Hacker News new | ask | show | jobs
by 331c8c71 1305 days ago
Creating pipelines is still a problem. Typically one needs to call a bunch of other tools in order to get to the final result. There could be map/reduce behavior in the middle where chunks of data are processed in parallel in order to gain speed. And you need some kind of data management/tracking as well (putting samples in groups, ingesting raw data, exporting results). And sane monitoring especially if something breaks/fails.

There are probably 100s of tools written for this but no clear winner so far. The traditional software engineering approaches like git, ci/cd seem too heavyweight (or rather too low-level) especially during development. IMHO there could be space for a fully remote/cloud solution where one would code/debug/deploy from the browser optimized for writing/maintaining pipelines.

1 comments

I also found the quality & proliferation of data pipeline tools to be baffling. Somehow always more painful to put these together than it seemed like it ought to be.

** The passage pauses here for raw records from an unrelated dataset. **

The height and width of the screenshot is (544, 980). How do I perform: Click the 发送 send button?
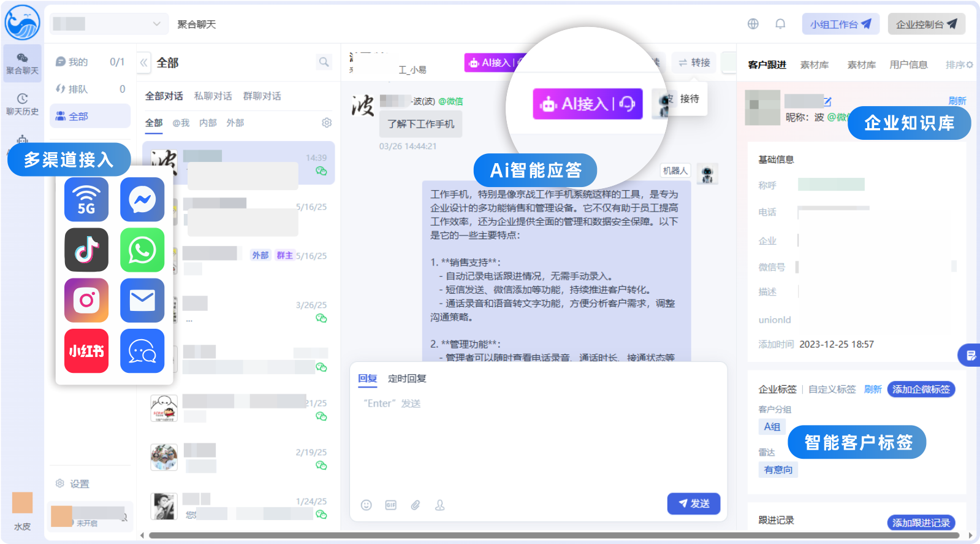click(x=694, y=504)
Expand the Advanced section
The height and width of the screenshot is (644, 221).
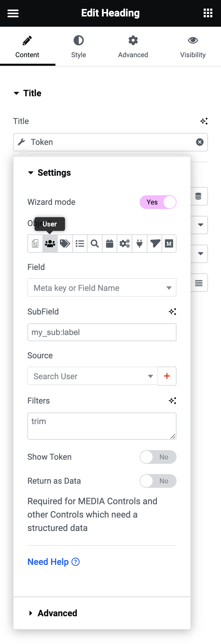click(57, 613)
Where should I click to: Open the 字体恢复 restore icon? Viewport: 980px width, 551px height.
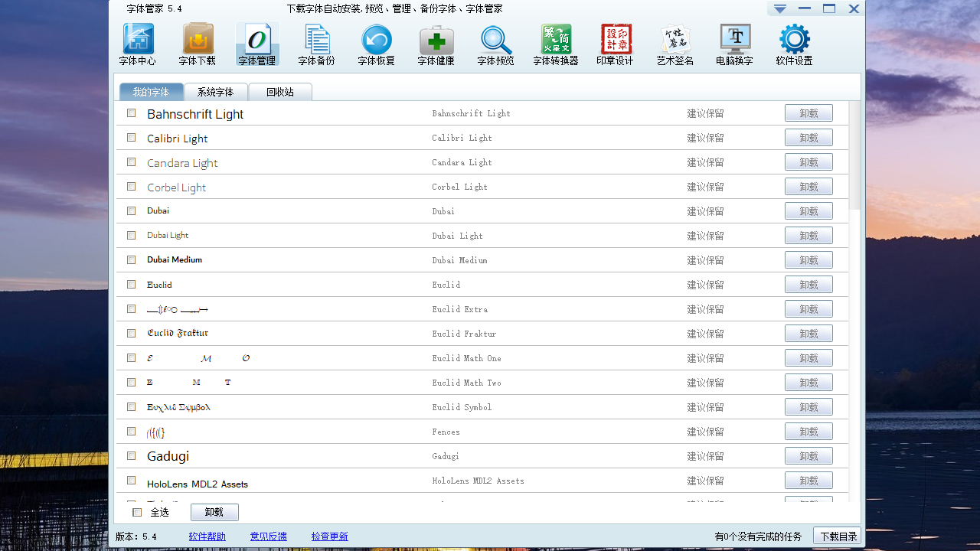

At one point we wrote an internal tool (I think lots of organizations do this, since all the 100s of existing tools somehow don't fit, so you invent #101) and while it was tremendously satisfying getting batch jobs with 1000's of cpu's churning away, that kind of data infrastructure needs to be standardized. I think some companies are doing this, e.g. saw a presentation about Arvados/Curii that seemed interesting (but haven't used it so not sure). Maybe CWL will turn out to be the way forward here?